→ GIVEN PASSAGE
= = = = = = =

Configuring snitches #

  • All nodes in the cluster must ust the same snotch
  • Changing cluster network topology requires rastarting all nodes
  • Run sequential repair and clean up on each node

Replication #

With replication factor (RF) 2, each node stores not only its own data, but also its neighbour data. And in this case, coordinator writes data on two nodes.

With RF=3, each node stores also data of the neighbour of the neighbour.

Consistency #

CAP theorem; Cassandra choose Partition Tolerance and Availability.

Consistency levels - number of acknowledges from the target node to the coordinator during the data writing.

  • any (storing a hit at minimum is satisfactory)
  • one, two, three
  • quorum
  • local_one (the closest node to coordinator in the same dc)
  • local_quorum (only for one dc)
  • each_quorum (quorum of nodes in each dc, applies to write only)
  • all
-- cql operator/cqlsh command
CONSISTENCY
# determine which nodes hold the replicas of the partition tag
nodetool getendpoints keyspace_name table_name 'partition_key_name'

Hinted handoff #

If replica node is down, coordinator stores the data until replica will back online.

= = = = = = =

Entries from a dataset
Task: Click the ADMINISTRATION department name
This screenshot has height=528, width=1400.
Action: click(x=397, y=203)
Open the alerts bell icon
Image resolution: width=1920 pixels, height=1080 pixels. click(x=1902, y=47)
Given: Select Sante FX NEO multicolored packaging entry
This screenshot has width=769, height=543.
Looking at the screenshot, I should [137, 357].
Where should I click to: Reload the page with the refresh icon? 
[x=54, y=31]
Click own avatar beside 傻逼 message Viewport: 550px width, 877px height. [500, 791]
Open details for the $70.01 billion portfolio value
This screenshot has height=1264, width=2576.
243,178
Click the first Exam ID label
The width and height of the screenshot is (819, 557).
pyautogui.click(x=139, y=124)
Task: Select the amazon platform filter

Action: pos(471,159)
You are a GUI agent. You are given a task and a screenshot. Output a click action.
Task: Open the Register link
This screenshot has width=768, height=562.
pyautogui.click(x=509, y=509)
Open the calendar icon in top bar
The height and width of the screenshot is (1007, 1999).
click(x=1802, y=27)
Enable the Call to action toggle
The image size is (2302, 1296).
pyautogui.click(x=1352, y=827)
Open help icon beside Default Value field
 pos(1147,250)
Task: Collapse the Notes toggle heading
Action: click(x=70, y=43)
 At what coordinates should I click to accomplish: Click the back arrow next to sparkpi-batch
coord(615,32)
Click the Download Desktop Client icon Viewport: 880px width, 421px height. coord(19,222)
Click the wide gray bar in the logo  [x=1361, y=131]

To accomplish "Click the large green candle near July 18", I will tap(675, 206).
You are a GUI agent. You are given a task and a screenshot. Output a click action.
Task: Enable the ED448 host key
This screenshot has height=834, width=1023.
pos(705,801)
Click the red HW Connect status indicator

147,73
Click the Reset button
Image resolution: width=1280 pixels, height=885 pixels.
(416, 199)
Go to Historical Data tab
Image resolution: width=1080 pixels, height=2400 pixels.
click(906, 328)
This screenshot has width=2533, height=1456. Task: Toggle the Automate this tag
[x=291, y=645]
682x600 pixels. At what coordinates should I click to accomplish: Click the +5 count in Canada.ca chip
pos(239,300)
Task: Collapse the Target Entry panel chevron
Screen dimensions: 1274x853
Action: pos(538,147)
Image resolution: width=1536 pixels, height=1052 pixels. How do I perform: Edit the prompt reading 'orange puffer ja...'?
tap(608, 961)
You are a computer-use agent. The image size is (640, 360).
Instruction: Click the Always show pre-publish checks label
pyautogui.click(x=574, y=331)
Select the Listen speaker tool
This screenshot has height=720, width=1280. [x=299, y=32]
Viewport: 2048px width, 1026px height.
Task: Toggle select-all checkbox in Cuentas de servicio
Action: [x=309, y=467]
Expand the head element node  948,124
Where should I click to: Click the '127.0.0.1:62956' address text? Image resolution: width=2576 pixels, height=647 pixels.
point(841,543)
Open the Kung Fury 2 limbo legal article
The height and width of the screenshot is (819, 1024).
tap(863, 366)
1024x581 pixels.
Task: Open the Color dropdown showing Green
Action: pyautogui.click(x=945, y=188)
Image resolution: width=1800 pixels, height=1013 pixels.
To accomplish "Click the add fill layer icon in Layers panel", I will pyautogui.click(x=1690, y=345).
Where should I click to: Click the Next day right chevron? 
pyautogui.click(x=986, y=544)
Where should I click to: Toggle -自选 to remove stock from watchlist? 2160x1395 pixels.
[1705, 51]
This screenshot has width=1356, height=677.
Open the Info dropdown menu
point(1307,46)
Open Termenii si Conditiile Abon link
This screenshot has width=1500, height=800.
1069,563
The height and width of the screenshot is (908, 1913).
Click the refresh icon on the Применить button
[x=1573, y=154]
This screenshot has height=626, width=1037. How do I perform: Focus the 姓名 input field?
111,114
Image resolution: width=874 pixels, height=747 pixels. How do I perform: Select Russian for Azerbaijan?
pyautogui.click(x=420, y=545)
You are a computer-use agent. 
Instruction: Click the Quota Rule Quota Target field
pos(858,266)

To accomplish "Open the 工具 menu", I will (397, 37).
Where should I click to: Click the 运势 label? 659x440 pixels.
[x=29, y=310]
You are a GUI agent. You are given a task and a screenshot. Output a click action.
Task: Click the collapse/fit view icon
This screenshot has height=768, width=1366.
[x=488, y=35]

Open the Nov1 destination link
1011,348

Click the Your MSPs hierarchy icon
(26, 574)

= = = = = = =

→ TASK BRIEF
Extend the Cassandra notes past their final sentence, about hinted handoff.

→ REPLY
Settings:

  • cassandra.yaml
  • you can disable hinted handoff
  • choose a directory to store hints file
  • set the amount of time a node will store a hint
  • default is three hours

Read repair #

With Cassandra, you can choose between absolutely synced with each others node and highly available nodes.

Read with CL=all:

  • coordinator reads data from the closest node and request digest (data’s checksum) from others replicas
  • coordinator compares data and checksums and if they equal, sends data to the client.
  • if checksums don’t compare:
    • coordinator finds out a timestamp from received data
    • requests full data from all replicas to compare its timestamps
    • after finding the latest version of data, coordinator sends it to the outdated replicas and to the client.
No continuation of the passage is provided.